Sunlight consists of waves of different sizes, representing different colours. The red rays are longest and straddle the tiny particles. They pass straight through the cell. The blue rays are smaller, and collide with the particles in the cell. They bounce from particle to particle, pinball fashion, and are reflected back into the environment. In fact, blue rays are the only type to be significantly reflected, and that's the cause of the frog's blue. As Leonardo da Vinci first postulated, the sky appears blue for the same reason (blue rays reflect off water molecules in the atmosphere). To explain the frog's green colour, NanoCam ventures to the second layer of cells.

The second type of cell contains no particles but molecules on an even smaller scale. NanoCam observes a single molecule as it is struck by the remaining sunlight. Crash! Light rays hit the molecule head-on, and trigger unnatural movement of its electrons. Driven by the energy contained in the sunlight, they begin to leap about within the molecule, eating up most of the sun's rays. NanoCam warms up as the energy from the eaten rays is dumped by the molecule as heat. But not all of the sun's rays are consumed by the molecule.

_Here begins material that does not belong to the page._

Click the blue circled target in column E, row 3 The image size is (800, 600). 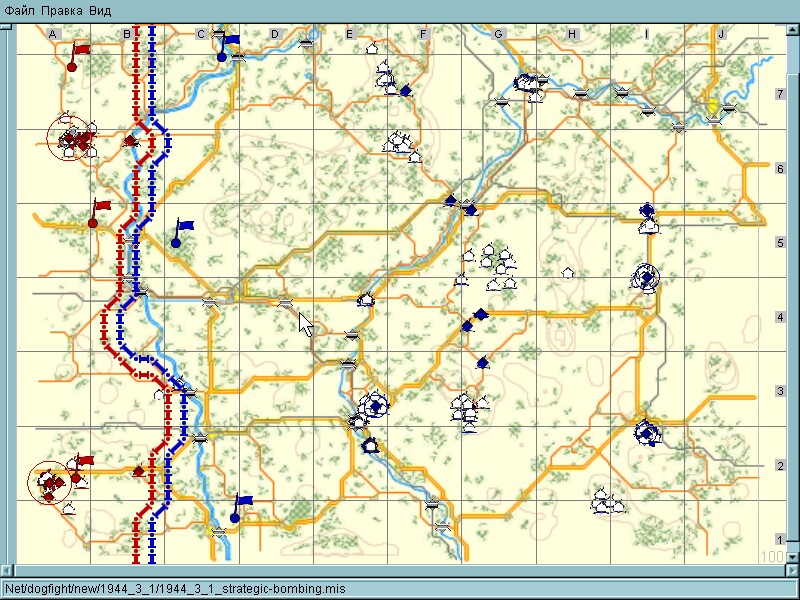click(375, 405)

Some - the yellow ones - are instead reflected back out into the environment.

These yellow rays mix with the blue in the frog's upper layer of skin, and we see green light. The frog appears green! So, then, why did that specimen in the rum bottle look blue? Alcohol destroys pigments - which is why you can clean paintbrushes in turpentine. The rum in the bottle destroyed the frog's yellow pigments, so yellow light was no longer reflected. The skin cells, nonetheless, did not dry out. Alcohol preserved each cell, fixing any particles in their natural positions. Hence the blue reflections persisted. The pickled frog became blue.

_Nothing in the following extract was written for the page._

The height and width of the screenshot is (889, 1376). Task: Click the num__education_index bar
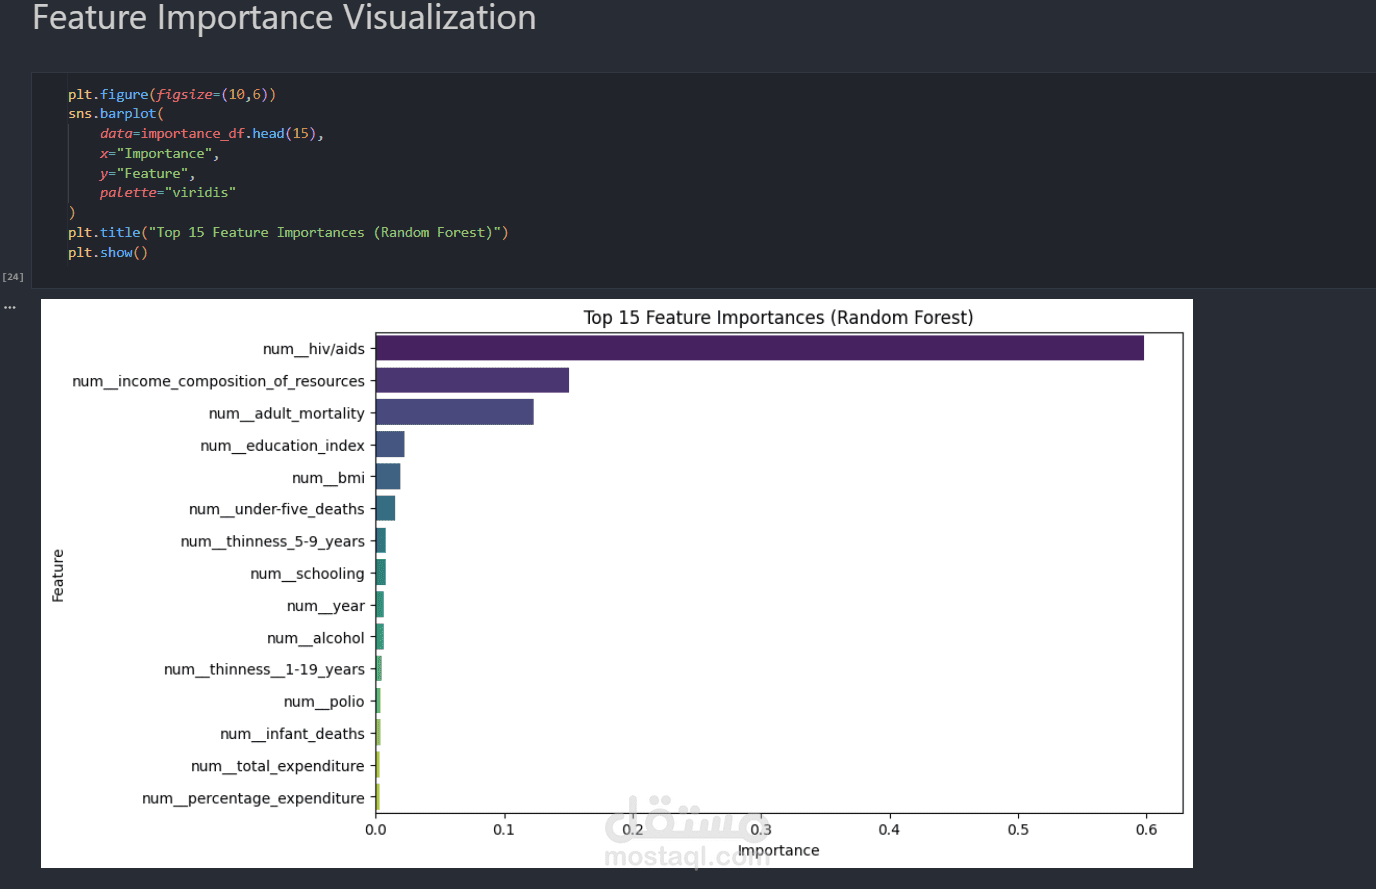390,445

So Darwin's apparently perfect eye is observing a blue and yellow frog, but thinks it's seeing a green one. The eye does not see the true colours represented by the light emanating from the frog's skin. The eye is fooled; it is not perfect after all. This has consequences back in the wild. A predator that strives to catch a green tree frog has great difficulty in finding it. The frog is actually incredibly obvious, shining out in blue and yellow amid a canopy of pure green. But the retina cannot distinguish between blue-plus-yellow=green and pure green. Due to the design of the eye, a bird or reptile predator cannot see its obvious food.

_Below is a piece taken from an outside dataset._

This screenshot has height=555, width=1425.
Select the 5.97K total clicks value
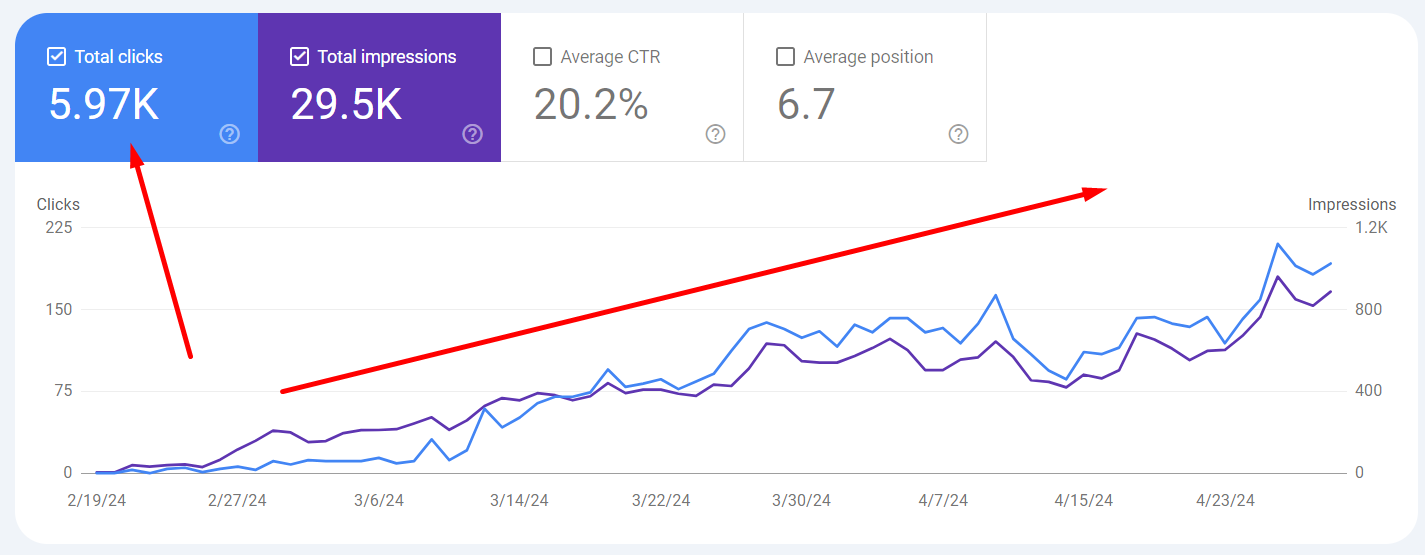104,104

The truth is that a variety of eyes exist on Earth, and all have their pros and cons. Each has its own, unique innovations that are particularly good at certain tasks, such as seeing in the dark or detecting movement. But as a result, each eye type falls short in other areas - humans cannot see ultraviolet light, for example. Ultraviolet is a part of the spectrum where other animals flaunt themselves in front of our very eyes yet we have no idea. While birds and insects communicate in their ultraviolet language, we are left looking foolish. Our own eyes are not perfect, either.